### [Written request A]
Transcribe the part of the text on tool inventories starting with "A useful test: if" and going on through "be using it.".
### [Written request B]
In the text on tool inventories, who are the reviewers on the PR that adds or changes a tool?
### [Written request C]
Decide whether each statement agrees with the text on tool inventories, answering yes or no and quoting the deciding words: (i) The inventory should be written as a one-time document shortly before launch. (ii) A scope change on an existing tool requires its inventory entry to be updated in the same PR. (iii) The fix is described as procedural rather than structural.

### [Extract to read]
A useful test: if the worst-case column on a tool reads identically to the tool's description, the column hasn't been filled in. The description tells you what the tool is supposed to do. The worst-case column tells you what the tool can do when nobody is supposed to be using it.

Make the inventory a merge gate, not a launch artifact

The most common failure mode is treating the inventory as a one-time launch artifact. The team writes it the week before launch, ships, and the document goes stale within a quarter. The next prompt-injection incident has the response team paging the wrong on-call while the inventory says the tool was retired six weeks ago.

The fix is structural, not procedural. The tool registry — the code-level definition of which tools the agent has — and the inventory must be the same source of truth. A new tool requires its inventory entry to merge. A scope change on an existing tool requires its inventory entry to be updated in the same PR. The merge gate is enforced in CI, the same way schema migrations or new public endpoints already are. The reviewers on that PR include the AI team, security, and the on-call team for the downstream system the tool calls. If the on-call team for the downstream system is unwilling to sign off, that's a signal that the worst-case column isn't accurate or the rate-limit budget hasn't been negotiated.

Rows on where targets appear:
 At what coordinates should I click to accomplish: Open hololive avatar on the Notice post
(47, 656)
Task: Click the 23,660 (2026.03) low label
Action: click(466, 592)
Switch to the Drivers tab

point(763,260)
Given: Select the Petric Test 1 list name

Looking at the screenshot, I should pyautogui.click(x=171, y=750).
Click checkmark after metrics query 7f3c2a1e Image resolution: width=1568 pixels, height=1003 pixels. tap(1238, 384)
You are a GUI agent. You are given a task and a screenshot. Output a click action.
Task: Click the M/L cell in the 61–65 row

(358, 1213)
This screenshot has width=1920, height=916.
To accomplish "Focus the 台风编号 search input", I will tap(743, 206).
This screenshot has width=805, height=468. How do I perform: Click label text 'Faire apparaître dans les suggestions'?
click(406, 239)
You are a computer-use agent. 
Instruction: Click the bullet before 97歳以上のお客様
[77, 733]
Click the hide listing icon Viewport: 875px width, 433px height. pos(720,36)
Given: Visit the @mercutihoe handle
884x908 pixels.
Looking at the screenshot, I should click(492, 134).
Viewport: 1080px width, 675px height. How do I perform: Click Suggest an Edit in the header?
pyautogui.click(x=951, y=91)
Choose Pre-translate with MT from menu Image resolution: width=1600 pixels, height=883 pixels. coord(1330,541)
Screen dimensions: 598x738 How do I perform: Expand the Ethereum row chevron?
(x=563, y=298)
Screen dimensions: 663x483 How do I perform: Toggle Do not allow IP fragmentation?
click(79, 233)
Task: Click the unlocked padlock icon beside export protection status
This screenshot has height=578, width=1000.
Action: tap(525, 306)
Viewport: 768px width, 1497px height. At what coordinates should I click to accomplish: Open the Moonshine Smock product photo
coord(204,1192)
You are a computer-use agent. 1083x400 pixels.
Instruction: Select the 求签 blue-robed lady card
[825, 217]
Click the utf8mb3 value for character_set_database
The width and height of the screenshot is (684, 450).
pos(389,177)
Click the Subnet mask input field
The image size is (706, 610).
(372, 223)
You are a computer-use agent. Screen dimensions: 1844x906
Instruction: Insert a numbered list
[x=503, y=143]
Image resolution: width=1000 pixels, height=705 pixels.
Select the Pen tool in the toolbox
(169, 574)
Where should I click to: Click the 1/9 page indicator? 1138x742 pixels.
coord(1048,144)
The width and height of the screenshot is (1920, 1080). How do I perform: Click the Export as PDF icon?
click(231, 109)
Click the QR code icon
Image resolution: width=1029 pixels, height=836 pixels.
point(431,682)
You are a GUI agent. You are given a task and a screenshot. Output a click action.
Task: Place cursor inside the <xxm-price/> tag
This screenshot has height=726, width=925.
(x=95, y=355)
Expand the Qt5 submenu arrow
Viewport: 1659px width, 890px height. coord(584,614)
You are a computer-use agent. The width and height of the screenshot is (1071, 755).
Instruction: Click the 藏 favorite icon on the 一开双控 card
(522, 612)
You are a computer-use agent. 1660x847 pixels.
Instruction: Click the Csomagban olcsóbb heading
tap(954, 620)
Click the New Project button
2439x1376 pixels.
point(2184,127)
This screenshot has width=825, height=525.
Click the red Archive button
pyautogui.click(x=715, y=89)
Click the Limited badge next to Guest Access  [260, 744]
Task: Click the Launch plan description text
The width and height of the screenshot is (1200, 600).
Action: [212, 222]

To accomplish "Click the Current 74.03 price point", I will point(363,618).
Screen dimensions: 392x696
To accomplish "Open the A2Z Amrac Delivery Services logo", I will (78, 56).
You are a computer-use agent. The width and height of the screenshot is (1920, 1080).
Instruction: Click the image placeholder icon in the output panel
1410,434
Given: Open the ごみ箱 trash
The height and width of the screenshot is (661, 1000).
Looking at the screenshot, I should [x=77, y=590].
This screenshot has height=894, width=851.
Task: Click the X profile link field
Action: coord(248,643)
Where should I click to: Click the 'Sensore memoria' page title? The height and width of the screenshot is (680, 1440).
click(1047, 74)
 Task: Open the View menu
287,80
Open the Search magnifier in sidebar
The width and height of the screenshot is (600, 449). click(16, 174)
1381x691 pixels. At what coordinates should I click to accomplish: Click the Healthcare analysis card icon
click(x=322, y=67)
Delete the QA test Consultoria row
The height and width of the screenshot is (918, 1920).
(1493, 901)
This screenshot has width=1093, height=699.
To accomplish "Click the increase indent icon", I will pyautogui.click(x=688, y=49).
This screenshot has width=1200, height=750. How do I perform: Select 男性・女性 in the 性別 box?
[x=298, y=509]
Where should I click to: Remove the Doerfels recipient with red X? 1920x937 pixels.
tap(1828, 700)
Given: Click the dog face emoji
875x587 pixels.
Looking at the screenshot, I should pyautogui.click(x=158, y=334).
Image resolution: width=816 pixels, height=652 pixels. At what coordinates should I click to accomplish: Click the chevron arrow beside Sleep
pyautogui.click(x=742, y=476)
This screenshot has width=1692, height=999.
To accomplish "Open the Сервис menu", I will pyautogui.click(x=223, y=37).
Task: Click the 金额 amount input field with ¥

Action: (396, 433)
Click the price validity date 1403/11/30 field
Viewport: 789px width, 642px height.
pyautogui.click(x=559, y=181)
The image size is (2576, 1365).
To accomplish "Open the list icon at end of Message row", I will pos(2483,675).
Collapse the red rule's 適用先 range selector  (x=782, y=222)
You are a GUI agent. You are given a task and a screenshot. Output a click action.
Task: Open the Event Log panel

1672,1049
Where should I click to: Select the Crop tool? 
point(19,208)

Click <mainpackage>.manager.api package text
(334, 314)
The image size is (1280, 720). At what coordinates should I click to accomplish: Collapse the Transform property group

### [Exercise solution A]
A useful test: if the worst-case column on a tool reads identically to the tool's description, the column hasn't been filled in. The description tells you what the tool is supposed to do. The worst-case column tells you what the tool can do when nobody is supposed to be using it.

### [Exercise solution B]
The AI team, security, and the on-call team for the downstream system the tool calls.

### [Exercise solution C]
(i) No: "The most common failure mode is treating the inventory as a one-time launch artifact."
(ii) Yes: "A scope change on an existing tool requires its inventory entry to be updated in the same PR."
(iii) No: "The fix is structural, not procedural."